Yet, there was a part of me that thought some of his behaviors were learned. The only model he had for a very long time was K, and a lot of B's behaviors mimiced her's. But, there were definite differences, his language abilities being the most obvious. Although, having a first-born who was so language delayed, he could have been typical for all I knew!
I kept myself from having him evaluated for a long time. I wanted to see what happened this year in Kindergarten. If maybe being in "real" school all day, around his peers, would somehow help.
It didn't.
And so I made the call. Of course, in the world of special needs evaluations, time practically stands still. I made the intial call for an appt last September, and only last week did we recieve an official diagnosis.
As I sat in the meeting, going over his testing results, I wanted to tell the woman to just get to the Aspergers part, because I just knew. I had also been down this road before, and didn't need my hand held. Give me the report, make the diagnosis official, and let me get on with life.
But, I kept my mouth shut. I allowed her to go over the testing, piece by piece, forcing myself to not blurt out that I already knew the results, and just needed a copy to send to the school. The whole point of the evaluation was to get him what he needed at school. Period.
You see, B doesn't really bother me. He doesn't worry me. He is an intense kid, yes, but I embrace it. I don't look at him and see a list of deficits. He's happy. He's so, so smart. He has his moments, and struggles, but I just don't have the same concerns I do for K.
His diagnosis made me realize something else. If K was a typical kid, and I knew nothing about Autism beyond Aspergers, I would have a completely different opinion of the "disorder". I understand where people are coming from, who either have Aspergers, or a child with Aspergers, who don't see it as a bad thing. B is only 6, and I know things can change dramatically as he gets older, but right now, it's not a hugely negative thing.
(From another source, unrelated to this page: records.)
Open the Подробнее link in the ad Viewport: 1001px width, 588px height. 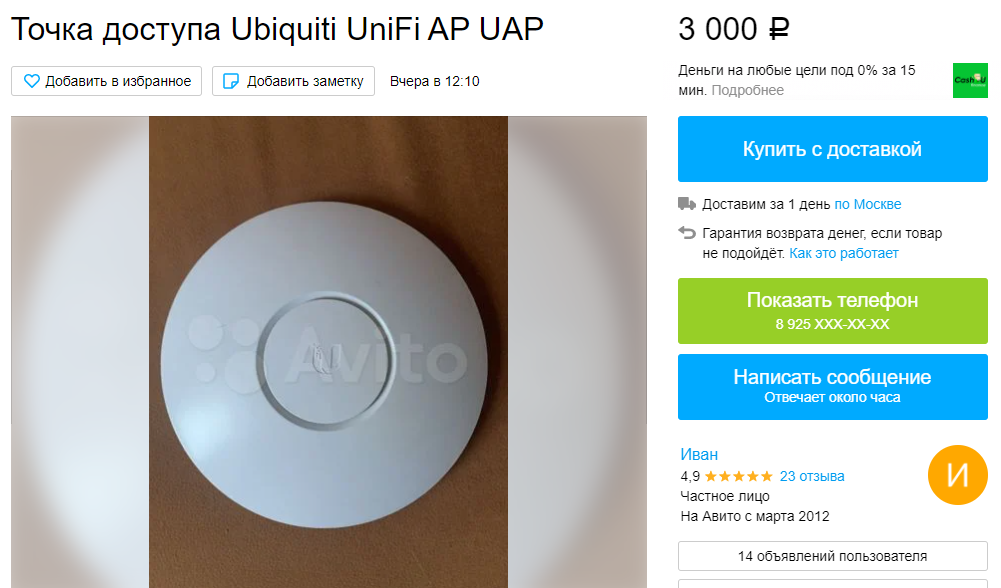tap(748, 90)
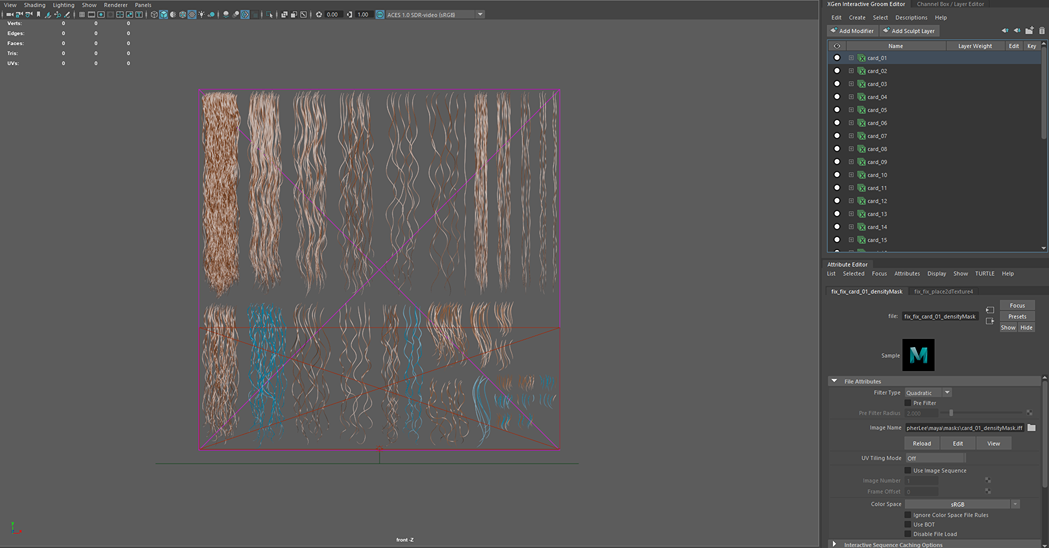Expand the card_07 tree entry
Image resolution: width=1049 pixels, height=548 pixels.
pos(851,136)
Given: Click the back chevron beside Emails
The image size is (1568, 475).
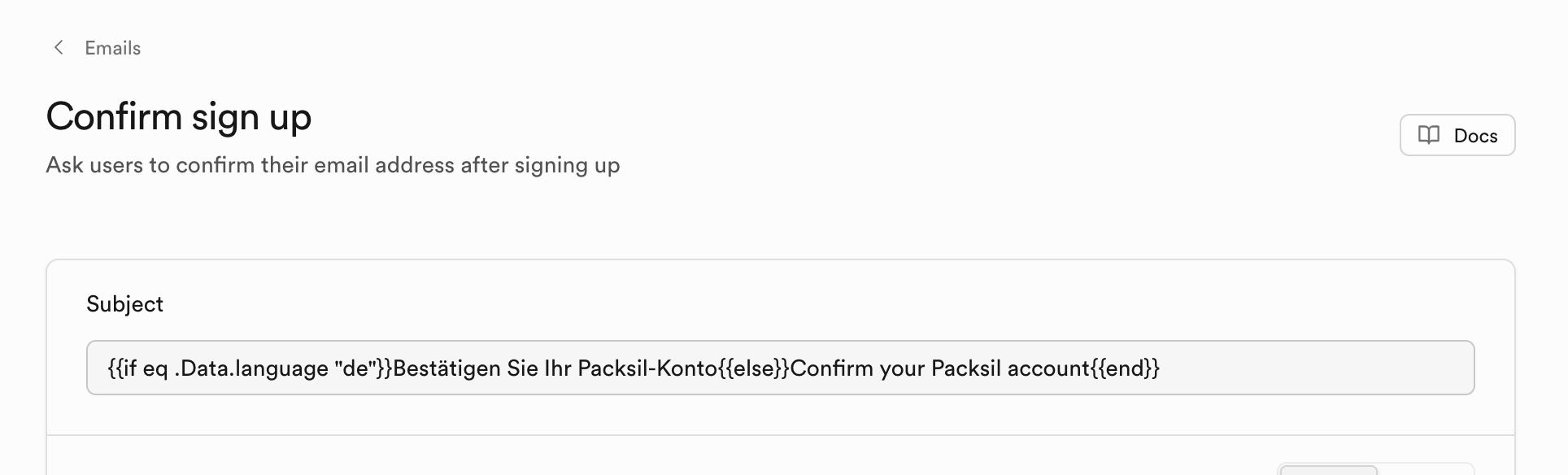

I get it.
But, I get both sides. I also get having a kid who was non-verbal for a long time, who throws meltdowns of epic proportions, has no friends, hates life, and is generally unhappy. Who struggles academically. Who has immeasurable anxiety. A child for whom I worry constantly.
If I only had B, my perspective on any Autism disorder would be a lot different. I am grateful that my experiences allow me to see both sides, and how different things can be within the spectrum.
SO.VERY.DIFFERENT.
Am I saying all those with Aspergers live care-free lives? No. Am I saying all those diagnosed with another disorder on the spectrum live horrible lives? No.
What I am saying is that within the spectrum of Autism, there is also a spectrum of how people are affected, and we have to remember that, and never, ever invalidate the feelings of others. I can personally attest to how differently people can experience Autism. I see it everyday in my own house. I think it's an important point for us all to remember.
As my kids get older, I am seeing ASD (autism spectrum disorder) as just as part of our lives, becuase it's here to stay. I've stopped fighting the diagnosis, the autism itself, and instead have put my energy into making sure my children have the best lives possible, being autistic, or with autism (whichever they choose, or don't choose, one day).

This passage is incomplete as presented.